Que no cunda el pánico: la pérdida de audición no significa que inmediatamente tengas mala audición o que ya no puedas hacer nada. A menudo, hay muchas soluciones:

  • Protección auditiva: evita que tu audición se deteriore aún más.
  • Audífonos: los dispositivos modernos son pequeños, inteligentes y te ayudan a volver a oír el mundo con nitidez.
  • Dispositivos de asistencia: como telebobinas o amplificadores en el teléfono.
  • Ajustes en tu entorno: salas de reuniones más silenciosas, disposiciones de comunicación claras.

Conclusión

La audición es un sentido indispensable que te ayuda a mantenerte conectado con el mundo.

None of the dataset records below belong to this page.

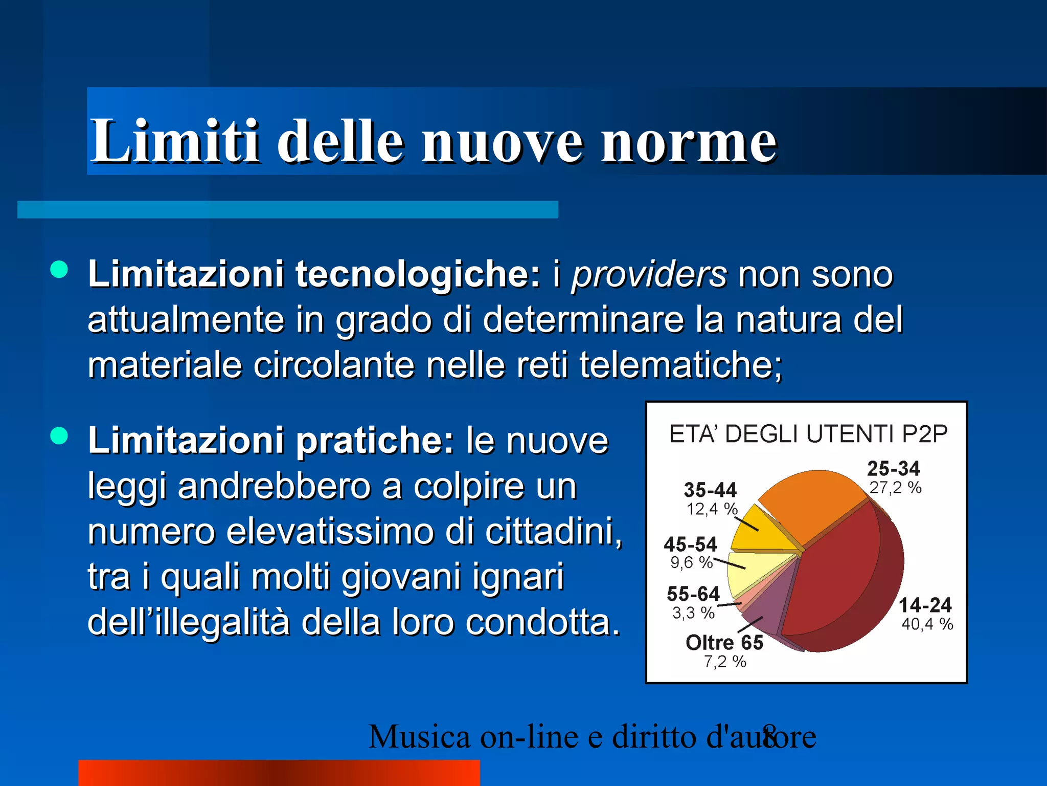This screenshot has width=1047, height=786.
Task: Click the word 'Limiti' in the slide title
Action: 174,140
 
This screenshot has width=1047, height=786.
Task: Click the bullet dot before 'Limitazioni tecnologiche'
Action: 59,270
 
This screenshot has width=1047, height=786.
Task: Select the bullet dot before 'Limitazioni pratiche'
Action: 59,436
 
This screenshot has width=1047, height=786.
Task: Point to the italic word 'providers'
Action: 648,275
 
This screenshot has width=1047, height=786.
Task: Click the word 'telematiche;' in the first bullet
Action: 680,365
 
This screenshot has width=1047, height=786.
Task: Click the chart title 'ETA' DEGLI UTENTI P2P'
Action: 808,434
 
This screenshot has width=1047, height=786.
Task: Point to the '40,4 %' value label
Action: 927,624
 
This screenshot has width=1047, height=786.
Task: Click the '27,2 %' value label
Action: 895,488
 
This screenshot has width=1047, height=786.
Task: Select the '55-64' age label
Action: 693,594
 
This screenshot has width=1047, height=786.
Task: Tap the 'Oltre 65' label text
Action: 724,643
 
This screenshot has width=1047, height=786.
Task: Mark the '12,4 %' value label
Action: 712,509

Sin embargo, a menudo nos olvidamos de revisarlo tanto como los ojos o los dientes. ¿El consejo?

  • Hasta 40 años: sólo en caso de quejas o riesgos.
  • 40-50 años: cada 5 años.
  • 50-65 años: cada 3 años.
  • A partir de 65 años: anualmente.

¿Y notas algún síntoma entre medias? Entonces siempre es inteligente hacer la prueba antes.

No veas la prueba de audición como algo emocionante, sino como una forma de controlar tu salud. Porque cuanto antes detectes los cambios, mejor podrás abordarlos.